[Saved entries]
-- Opening Marker --

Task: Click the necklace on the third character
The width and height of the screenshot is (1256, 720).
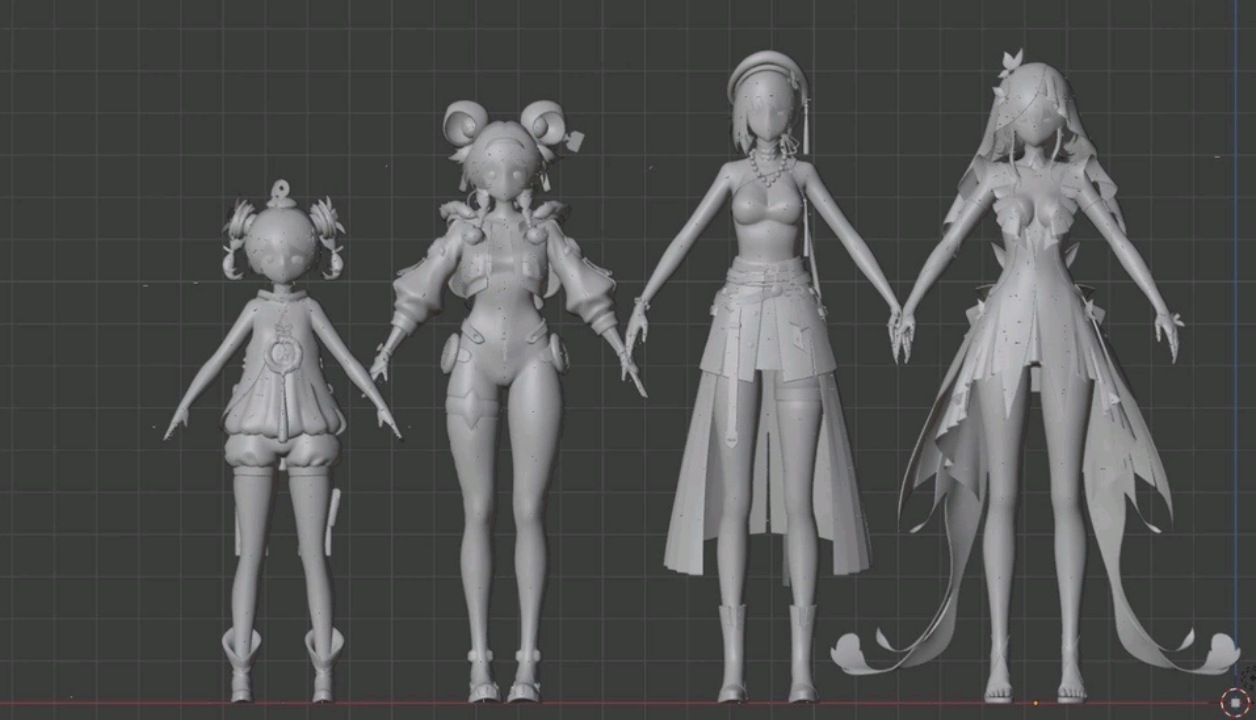Action: pyautogui.click(x=767, y=167)
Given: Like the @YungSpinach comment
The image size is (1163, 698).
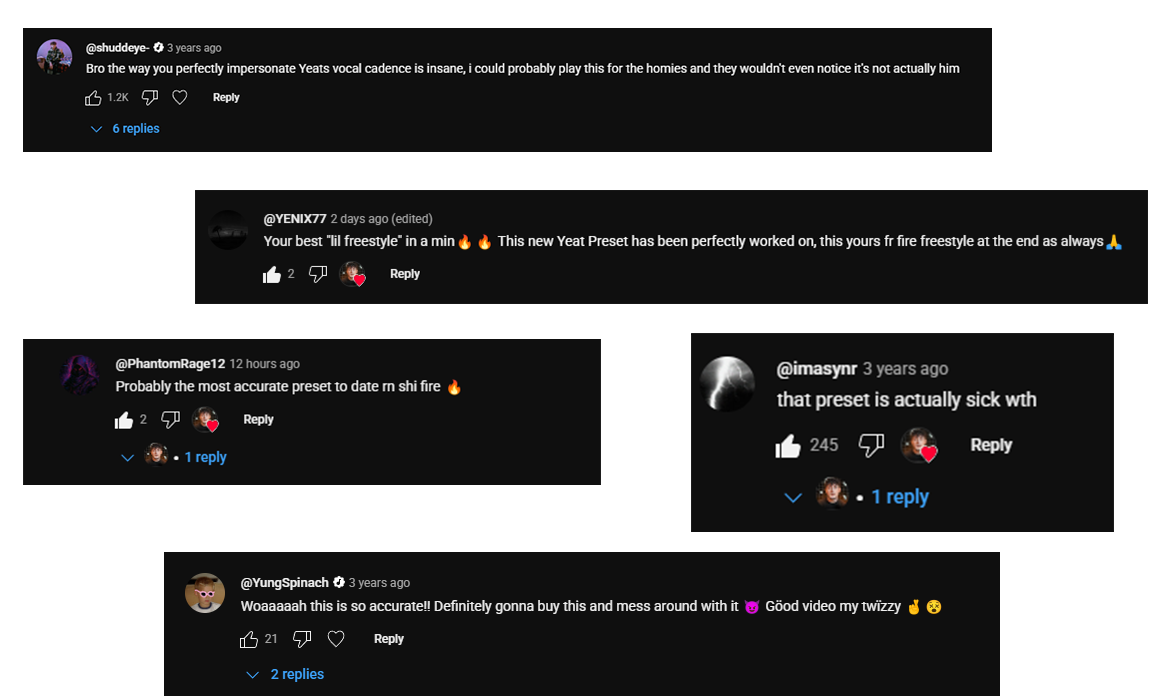Looking at the screenshot, I should pyautogui.click(x=249, y=639).
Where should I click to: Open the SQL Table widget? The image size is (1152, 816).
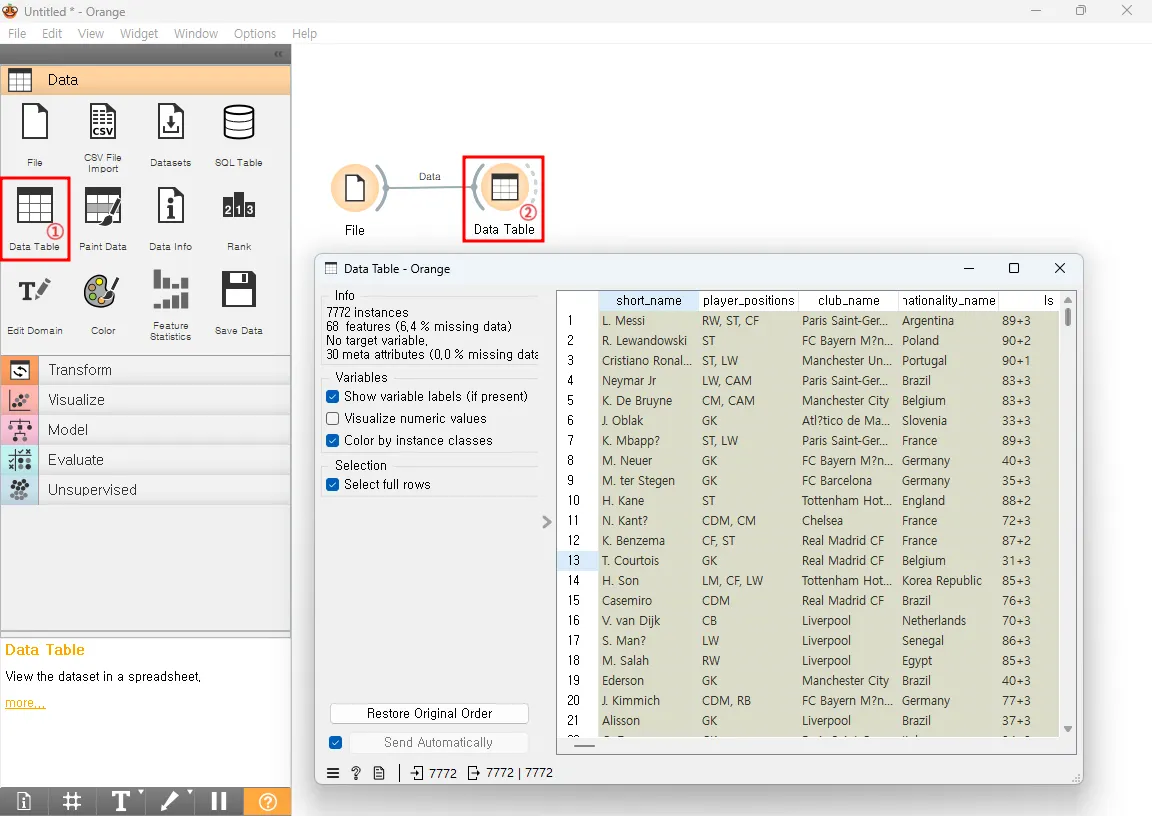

-- Closing Marker --

Starting at the line that contains "The width and", write out every line through the final line of the entries, word for word; skip any pictures.

The width and height of the screenshot is (1256, 720).
Action: pyautogui.click(x=767, y=167)
Given: Like the @YungSpinach comment
The image size is (1163, 698).
Looking at the screenshot, I should pyautogui.click(x=249, y=639).
Where should I click to: Open the SQL Table widget? The image size is (1152, 816).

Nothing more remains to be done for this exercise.